I’m not afraid of flying. Better put, I’m not afraid of flight, but I don’t particularly like being stuck in a metal tube with a bunch of other humans breathing the same air and having far too many elbows. My daughter, for example, is positively made out of them. And it’s not even so much the usual blah-de-blah about crying babies and pretzels and halitosis as it is plane travel post 9/11. And that isn’t even my fear of terrorists – I think Flight 93 pretty definitively showed that no hijack could ever work that way again – as it is my fear of all of the other assholes on the plane thinking about 9/11 and how they’re going to jump up and save the day, or even worse, that they are going to preempt them terrorists by being the worst people ever. It wasn’t much after 9/11, when feelings were obviously much hotter, when a red-faced dickhead with delusions of USMC browbeat my teenage step-brother to the point of tears because my step-brother wasn’t following Mr. Angry White Man’s codes of conduct. Apparently, dangerous devices such as ipods, even when they are allowed by the flight crew, should be put away to make every paranoid jerk more comfortable. The worst thing about about it was that absolutely no one stood up to this dick. Oorah.
So, a collection of short stories that opens with a zombie outbreak on a plane and involves a number of other mass transit zombie outbreak situations that are similarly public-yet-confined is absolutely perfect reading for a plane flight on the Wednesday before Thanksgiving. I probably would never have read this had my daughter not completely commandeered my ereader on the way back, leaving me stuck reading whatever random kindle freebie I downloaded whenever ago off my phone, but it turned out okay for me. None of these stories are going to be anthologized anytime soon – these aren’t notable examples of the short story form at all – but they certainly got the job done for me in the creeping dread in public department. Good job, me. Excellent timing.
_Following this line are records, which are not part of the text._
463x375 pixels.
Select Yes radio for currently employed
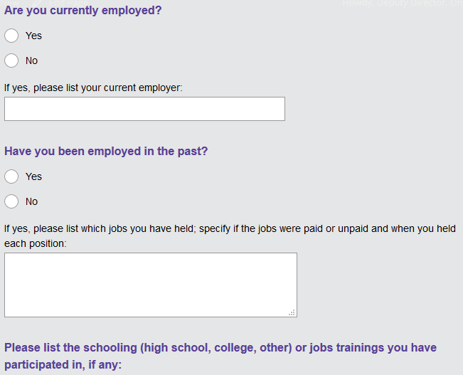click(11, 36)
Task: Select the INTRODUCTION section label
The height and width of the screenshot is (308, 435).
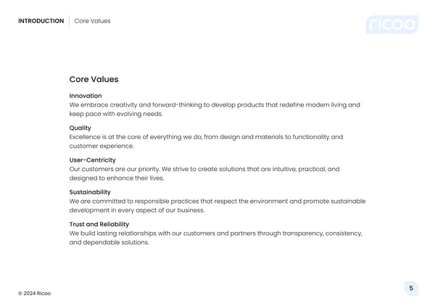Action: pyautogui.click(x=41, y=21)
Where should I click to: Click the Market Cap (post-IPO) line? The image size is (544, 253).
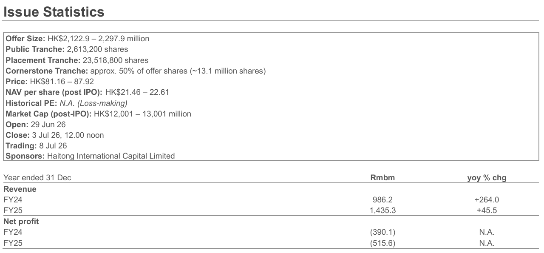pos(98,114)
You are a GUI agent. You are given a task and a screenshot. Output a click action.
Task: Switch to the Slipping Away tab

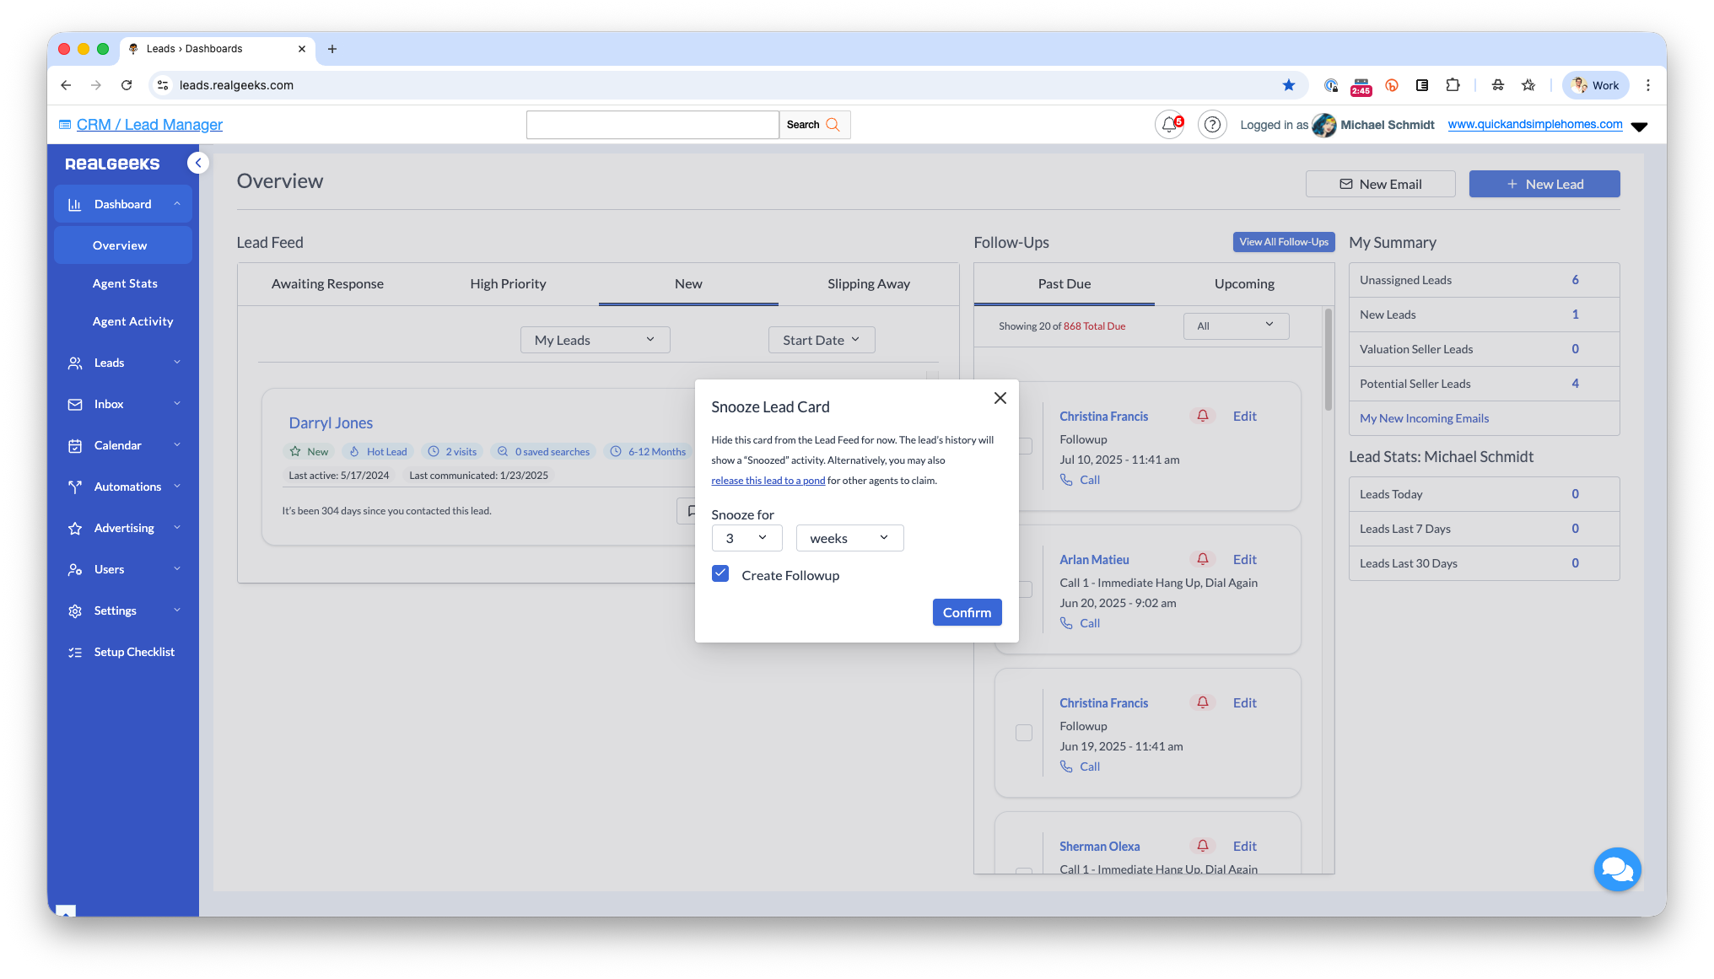[868, 284]
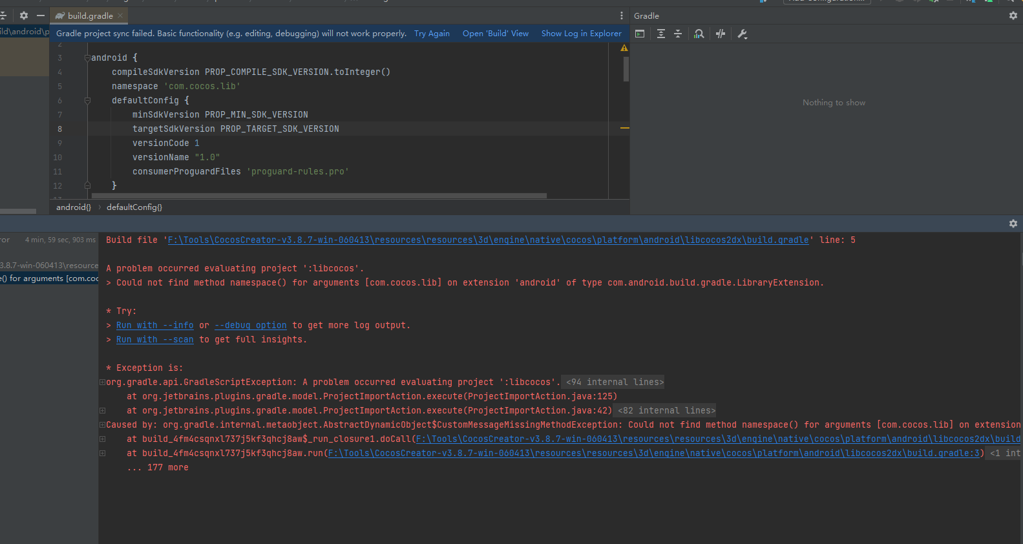Click Show Log in Explorer link
This screenshot has width=1023, height=544.
[581, 34]

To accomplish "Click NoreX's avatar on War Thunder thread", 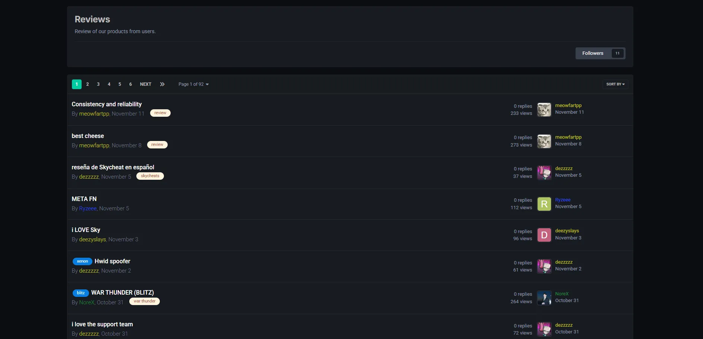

These stories are apparently vignettes of people glimpsed in the full length LZR-1143 novels – which, I might add, is a terrible name for a novel, as it is impossible to remember – and as such, limits the snap of wondering whether these cats are going to survive. Despite some really bad scene transitions – like, really bad – I probably liked the boy’s narrative the best. The boy had enough lightly-touched backstory and teen survivalist goodness, in addition to an upsetting restraint when it came to the gore – sometimes things are worse if you can’t see them – to feel deeper than its short pages. The fry cook pulls off a pretty nice zombie joke in its opening scene – omg, the lunch rush is like zombies – and the one about the pilot is fine. I also liked the businessman on the DC subway story, partially because I read it on the DC metro schwink schwink schwink. The sniper story I could take or leave, and the inmate one is terrible, just terrible. I’m on the fence whether to bother with the full novels – and I get the impression this freebie is there to entice me into them – but maybe the next time I travel I’ll give it a shot.
So, I made it through both flights with neither zombie outbreak nor blowhard dickhead ruining my fragile calm, my luggage was not lost because I didn’t check it, and I got to see the Smithsonian. Oh, and here’s a pro-tip: if arrivals is totally full up with holiday travelers, call your ride and have him meet you up on departures, which will have that empty, garbage-spinning-in-the-wind feel about it, so you can make your clean getaway once the outbreak begins. You’re welcome.